Last week, I posted my intent to port the Tornado web framework to Python 3. Not only have I done that (sort of), but I’ve hacked it to pieces; soon it will be unrecognizable to the original developers, and possibly, to me!
It didn’t take long to get the Hello World example included with Tornado running. Quite a bit more work was the blog demo, but I now have the template, auth, and httpclient modules working, along with the core modules for a working async server. I was able to log into my example blog with my google account, compose some entries, view, and edit them, including the feed.
That doesn’t sound like much if you’re coding blog software for an existing framework (10 minutes in django, probably about 12 in web.py). But if you’re coding a web framework for existing blog software, it’s an accomplishment. I’m proud to have a “working” framework (even though it’s full of bugs and working just means “those things I’ve fixed”) for Python 3 in such a short amount of time.
I’ve named the project psyclone, a play on ‘tornado’ –> ‘cyclone,’ and the fact that Python projects oughta have a ‘p’ and ‘y’ in them somewhere. The code is on github for all to play with. Patches welcome!
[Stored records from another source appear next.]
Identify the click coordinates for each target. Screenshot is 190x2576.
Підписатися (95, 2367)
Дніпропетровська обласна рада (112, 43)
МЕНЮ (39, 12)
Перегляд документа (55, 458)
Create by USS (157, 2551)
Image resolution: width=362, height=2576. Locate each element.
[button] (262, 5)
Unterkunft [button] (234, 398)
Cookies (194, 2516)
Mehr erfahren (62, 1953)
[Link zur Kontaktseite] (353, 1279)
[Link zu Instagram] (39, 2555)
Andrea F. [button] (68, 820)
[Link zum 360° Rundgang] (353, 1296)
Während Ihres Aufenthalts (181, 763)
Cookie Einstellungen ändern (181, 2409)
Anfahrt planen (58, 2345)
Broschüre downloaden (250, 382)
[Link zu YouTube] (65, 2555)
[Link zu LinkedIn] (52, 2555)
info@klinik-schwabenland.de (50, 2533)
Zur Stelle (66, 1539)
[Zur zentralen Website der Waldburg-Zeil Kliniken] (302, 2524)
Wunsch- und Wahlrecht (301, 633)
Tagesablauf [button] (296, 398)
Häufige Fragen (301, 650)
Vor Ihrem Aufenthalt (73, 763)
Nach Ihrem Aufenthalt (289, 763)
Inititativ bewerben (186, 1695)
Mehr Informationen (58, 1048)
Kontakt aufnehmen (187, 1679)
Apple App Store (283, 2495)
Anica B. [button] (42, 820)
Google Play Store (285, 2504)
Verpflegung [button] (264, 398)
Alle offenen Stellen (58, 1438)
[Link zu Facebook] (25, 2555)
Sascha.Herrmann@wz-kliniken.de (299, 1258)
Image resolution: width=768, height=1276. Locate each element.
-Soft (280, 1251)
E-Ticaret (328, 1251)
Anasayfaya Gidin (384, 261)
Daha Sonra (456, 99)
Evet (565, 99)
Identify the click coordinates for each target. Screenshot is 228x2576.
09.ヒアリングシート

I’m having a lot of fun with this project, so it’s taking more of my time than I ought to be devoting to it… on the positive side, it’s progressing rapidly!
- Go over the existing code and improve some of the rather messy unicode/str –> str/unicode hacks I had to make to get it working.
- Write some tests. (The Tornado team seems not to value tests.) I’ll use py.test and may need to write a test client.
- Write a session framework and auth framework; the current auth framework uses openID only; but I like a more local solution to be available as well.
- Consider writing an ORM. Likely, I’ll discard this idea, arguing that Judd was right to design a frameworkwith SQL only. The truth behind the argument will be laziness, of course.